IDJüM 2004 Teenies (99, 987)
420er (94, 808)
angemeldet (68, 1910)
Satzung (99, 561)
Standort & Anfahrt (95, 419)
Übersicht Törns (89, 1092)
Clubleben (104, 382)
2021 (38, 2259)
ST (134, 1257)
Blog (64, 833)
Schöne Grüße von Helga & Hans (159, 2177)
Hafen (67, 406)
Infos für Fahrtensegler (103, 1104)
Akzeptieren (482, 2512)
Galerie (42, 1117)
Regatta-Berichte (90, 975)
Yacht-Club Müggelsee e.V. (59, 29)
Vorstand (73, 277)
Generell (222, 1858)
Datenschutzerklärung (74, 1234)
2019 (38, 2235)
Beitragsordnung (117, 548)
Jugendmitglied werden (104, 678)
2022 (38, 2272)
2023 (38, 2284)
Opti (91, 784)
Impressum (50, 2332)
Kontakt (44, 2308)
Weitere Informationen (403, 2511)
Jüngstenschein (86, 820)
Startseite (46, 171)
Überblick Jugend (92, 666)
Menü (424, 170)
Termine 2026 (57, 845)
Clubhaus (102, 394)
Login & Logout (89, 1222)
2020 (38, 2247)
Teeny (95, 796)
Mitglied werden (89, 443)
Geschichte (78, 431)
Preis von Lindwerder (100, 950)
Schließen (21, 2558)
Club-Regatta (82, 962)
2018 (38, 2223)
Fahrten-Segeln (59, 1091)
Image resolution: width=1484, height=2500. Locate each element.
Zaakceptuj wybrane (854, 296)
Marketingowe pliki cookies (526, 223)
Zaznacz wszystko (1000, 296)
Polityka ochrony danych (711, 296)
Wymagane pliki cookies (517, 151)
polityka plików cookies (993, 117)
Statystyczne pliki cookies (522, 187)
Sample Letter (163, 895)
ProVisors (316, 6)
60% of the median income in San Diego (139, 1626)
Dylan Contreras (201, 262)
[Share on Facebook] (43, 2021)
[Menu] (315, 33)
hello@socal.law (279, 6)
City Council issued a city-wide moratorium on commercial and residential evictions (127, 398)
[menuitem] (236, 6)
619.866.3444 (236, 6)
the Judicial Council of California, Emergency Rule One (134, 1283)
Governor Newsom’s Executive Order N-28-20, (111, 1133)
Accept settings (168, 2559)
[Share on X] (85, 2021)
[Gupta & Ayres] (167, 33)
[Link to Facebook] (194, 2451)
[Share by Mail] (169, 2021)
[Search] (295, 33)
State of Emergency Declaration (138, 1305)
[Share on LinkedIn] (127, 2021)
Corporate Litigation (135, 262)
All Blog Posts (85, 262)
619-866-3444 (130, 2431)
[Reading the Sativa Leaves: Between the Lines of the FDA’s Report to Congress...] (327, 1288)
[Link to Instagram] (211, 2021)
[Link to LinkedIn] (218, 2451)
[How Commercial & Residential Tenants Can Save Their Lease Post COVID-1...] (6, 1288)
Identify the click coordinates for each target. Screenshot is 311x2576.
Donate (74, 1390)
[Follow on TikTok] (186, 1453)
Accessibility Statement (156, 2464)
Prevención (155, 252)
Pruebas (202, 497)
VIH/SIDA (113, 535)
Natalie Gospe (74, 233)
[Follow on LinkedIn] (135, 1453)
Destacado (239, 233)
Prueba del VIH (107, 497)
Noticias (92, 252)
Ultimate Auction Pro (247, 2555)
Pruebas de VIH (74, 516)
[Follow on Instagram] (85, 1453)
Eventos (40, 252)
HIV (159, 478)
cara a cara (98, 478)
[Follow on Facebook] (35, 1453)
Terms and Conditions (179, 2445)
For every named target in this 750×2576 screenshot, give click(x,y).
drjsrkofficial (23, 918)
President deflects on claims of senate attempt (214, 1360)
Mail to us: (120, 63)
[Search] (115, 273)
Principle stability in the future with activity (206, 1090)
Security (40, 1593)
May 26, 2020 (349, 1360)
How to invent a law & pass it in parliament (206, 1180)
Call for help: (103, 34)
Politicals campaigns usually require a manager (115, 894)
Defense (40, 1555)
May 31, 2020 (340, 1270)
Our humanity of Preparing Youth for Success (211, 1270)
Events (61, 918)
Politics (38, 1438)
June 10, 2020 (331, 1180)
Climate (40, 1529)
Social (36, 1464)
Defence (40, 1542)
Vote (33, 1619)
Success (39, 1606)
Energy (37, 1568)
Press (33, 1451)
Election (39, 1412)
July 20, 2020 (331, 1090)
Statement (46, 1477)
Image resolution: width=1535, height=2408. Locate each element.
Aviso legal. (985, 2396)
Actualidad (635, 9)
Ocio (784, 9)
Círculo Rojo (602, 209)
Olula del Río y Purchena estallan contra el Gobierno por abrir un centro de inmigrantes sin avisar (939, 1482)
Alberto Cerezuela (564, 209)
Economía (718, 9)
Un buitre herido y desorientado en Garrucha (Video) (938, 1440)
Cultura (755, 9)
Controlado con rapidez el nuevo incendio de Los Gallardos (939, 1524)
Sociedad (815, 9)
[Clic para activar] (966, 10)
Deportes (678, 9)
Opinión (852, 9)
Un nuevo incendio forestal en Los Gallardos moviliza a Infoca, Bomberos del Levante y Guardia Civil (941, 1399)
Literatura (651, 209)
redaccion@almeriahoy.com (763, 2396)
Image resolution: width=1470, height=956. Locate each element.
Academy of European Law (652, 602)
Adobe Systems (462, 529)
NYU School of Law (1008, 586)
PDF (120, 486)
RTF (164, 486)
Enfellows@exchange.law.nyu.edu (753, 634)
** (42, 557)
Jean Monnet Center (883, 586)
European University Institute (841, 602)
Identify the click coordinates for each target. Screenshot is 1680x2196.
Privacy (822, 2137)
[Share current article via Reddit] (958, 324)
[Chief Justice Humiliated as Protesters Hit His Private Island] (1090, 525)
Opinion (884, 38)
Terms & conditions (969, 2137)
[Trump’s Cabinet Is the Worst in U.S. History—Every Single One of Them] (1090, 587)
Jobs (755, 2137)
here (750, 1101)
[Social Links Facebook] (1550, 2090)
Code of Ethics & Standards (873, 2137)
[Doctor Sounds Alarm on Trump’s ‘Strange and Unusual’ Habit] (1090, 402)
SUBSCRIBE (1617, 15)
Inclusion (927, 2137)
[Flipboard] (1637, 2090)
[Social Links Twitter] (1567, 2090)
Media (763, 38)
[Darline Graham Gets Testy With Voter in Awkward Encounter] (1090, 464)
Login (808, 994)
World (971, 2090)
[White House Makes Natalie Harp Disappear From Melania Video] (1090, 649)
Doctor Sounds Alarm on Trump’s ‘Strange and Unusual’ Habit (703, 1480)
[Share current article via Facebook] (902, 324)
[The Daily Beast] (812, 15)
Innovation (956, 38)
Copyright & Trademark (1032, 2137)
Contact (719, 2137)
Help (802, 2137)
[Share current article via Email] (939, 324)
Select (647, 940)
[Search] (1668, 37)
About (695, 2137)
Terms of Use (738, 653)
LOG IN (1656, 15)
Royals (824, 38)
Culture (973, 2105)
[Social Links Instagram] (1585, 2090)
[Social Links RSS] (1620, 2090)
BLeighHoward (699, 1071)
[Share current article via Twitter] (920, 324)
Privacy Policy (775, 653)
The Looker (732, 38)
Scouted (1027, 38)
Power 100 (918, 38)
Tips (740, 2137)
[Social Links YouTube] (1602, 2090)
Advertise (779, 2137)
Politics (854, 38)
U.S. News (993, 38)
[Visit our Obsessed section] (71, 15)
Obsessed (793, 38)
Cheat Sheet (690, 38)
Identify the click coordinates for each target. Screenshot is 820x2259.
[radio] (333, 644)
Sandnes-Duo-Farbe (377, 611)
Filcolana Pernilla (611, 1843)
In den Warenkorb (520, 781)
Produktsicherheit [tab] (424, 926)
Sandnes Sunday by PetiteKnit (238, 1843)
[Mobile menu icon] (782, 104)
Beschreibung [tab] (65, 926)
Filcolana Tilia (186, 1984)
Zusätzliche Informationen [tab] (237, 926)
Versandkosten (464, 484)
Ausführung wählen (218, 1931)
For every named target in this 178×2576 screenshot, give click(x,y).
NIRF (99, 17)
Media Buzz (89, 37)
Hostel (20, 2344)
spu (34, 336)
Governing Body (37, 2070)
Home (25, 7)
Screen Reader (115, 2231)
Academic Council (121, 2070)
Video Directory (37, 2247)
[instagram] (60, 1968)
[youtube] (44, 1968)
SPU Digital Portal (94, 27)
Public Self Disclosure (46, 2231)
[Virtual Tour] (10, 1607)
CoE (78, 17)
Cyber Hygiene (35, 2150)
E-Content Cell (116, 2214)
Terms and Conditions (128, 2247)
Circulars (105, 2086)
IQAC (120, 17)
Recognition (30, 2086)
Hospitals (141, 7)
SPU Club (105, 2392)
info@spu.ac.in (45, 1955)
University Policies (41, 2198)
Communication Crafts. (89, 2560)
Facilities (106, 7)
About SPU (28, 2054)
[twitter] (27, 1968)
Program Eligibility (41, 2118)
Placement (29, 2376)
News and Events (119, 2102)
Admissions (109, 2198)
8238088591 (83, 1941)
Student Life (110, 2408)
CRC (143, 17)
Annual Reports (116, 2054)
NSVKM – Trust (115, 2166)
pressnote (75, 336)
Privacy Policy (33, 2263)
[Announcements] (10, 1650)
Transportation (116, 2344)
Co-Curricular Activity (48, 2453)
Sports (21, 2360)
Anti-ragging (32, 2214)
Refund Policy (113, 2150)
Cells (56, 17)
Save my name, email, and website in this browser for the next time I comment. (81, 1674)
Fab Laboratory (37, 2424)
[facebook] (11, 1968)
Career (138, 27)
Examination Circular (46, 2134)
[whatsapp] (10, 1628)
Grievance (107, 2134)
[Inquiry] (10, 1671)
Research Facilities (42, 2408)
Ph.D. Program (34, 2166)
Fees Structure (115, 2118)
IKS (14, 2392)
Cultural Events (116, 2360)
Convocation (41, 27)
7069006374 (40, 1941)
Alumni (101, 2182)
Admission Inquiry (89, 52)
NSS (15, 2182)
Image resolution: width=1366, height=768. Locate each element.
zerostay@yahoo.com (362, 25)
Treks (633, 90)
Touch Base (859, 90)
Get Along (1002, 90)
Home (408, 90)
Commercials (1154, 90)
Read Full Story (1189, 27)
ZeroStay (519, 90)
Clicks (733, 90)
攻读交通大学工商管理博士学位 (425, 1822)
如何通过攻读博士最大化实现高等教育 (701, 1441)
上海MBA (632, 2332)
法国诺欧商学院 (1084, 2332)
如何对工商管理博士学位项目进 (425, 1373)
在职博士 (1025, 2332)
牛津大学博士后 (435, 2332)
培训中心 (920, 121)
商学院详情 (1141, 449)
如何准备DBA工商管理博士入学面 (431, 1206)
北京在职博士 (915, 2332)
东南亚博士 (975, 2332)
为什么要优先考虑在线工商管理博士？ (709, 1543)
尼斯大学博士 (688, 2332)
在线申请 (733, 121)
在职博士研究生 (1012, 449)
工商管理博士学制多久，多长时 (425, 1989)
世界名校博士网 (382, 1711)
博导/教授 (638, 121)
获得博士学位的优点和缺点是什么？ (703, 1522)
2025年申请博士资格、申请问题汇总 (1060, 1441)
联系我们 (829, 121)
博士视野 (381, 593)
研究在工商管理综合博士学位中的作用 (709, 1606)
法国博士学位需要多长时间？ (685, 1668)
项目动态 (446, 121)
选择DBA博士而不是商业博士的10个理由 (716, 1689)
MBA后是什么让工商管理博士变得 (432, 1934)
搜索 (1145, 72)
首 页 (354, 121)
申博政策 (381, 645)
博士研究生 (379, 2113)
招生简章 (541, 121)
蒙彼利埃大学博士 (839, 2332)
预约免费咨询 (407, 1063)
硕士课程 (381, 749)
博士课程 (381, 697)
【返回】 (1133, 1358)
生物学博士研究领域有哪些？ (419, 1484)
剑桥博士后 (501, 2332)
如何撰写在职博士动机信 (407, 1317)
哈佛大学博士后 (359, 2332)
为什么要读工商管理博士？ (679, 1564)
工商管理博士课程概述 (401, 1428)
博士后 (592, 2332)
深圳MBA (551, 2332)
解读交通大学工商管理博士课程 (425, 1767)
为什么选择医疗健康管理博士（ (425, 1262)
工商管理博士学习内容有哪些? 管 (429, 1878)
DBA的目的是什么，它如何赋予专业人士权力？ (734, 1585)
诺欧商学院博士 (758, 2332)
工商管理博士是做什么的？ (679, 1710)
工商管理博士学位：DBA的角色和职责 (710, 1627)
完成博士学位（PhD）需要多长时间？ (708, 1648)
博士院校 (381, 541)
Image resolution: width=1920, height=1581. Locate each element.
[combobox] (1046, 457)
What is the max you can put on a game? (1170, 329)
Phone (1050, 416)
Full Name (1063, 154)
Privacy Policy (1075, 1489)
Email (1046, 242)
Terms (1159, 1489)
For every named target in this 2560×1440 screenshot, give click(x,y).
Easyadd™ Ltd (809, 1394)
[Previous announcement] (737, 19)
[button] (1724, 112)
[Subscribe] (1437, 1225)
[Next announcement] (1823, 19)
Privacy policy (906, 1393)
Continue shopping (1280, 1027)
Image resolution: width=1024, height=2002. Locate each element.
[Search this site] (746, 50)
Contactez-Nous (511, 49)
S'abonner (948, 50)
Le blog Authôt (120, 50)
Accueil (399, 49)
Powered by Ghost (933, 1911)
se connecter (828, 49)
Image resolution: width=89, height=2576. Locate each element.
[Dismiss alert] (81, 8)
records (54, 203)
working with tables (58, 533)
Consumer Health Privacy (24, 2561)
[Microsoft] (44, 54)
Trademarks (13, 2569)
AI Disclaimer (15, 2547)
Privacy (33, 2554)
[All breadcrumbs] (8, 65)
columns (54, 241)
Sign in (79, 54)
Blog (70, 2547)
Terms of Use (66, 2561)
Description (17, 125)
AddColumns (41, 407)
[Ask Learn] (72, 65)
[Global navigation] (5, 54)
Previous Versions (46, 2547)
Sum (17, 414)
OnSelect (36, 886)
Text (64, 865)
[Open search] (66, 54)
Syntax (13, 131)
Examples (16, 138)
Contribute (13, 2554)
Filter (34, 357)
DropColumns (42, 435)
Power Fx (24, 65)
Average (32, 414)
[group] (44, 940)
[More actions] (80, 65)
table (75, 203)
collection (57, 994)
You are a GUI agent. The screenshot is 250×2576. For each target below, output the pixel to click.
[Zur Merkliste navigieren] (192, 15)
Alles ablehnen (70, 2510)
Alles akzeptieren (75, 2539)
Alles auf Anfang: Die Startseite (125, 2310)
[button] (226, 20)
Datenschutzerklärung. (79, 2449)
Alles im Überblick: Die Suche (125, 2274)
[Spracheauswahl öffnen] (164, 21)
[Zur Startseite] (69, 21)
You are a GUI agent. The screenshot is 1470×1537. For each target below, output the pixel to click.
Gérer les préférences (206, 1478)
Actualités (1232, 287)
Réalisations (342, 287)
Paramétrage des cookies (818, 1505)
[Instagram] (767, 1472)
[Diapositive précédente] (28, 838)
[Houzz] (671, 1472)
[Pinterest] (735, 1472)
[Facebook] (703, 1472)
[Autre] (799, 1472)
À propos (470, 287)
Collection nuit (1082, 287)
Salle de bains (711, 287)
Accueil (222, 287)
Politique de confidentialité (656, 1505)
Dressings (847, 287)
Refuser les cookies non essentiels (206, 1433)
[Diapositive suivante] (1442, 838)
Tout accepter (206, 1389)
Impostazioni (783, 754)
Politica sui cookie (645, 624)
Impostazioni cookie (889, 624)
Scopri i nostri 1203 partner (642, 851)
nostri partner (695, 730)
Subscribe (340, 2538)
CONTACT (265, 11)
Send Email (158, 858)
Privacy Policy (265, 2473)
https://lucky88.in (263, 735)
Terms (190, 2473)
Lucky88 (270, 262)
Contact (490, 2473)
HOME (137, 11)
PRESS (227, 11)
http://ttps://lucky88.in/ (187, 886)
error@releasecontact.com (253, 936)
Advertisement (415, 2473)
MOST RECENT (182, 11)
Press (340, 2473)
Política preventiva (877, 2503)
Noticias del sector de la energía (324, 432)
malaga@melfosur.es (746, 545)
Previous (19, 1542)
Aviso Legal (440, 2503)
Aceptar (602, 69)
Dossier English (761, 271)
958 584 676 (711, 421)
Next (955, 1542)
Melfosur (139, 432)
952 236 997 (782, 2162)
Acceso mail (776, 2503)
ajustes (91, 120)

Exercise description → Reproduce exactly the lines above from the line with "Alumni (101, 2182)" to the line with "牛津大学博士后 (435, 2332)", including both, and add nothing.

Worked solution →
Alumni (101, 2182)
Admission Inquiry (89, 52)
NSS (15, 2182)
Image resolution: width=1366, height=768. Locate each element.
zerostay@yahoo.com (362, 25)
Treks (633, 90)
Touch Base (859, 90)
Get Along (1002, 90)
Home (408, 90)
Commercials (1154, 90)
Read Full Story (1189, 27)
ZeroStay (519, 90)
Clicks (733, 90)
攻读交通大学工商管理博士学位 (425, 1822)
如何通过攻读博士最大化实现高等教育 (701, 1441)
上海MBA (632, 2332)
法国诺欧商学院 (1084, 2332)
如何对工商管理博士学位项目进 (425, 1373)
在职博士 (1025, 2332)
牛津大学博士后 (435, 2332)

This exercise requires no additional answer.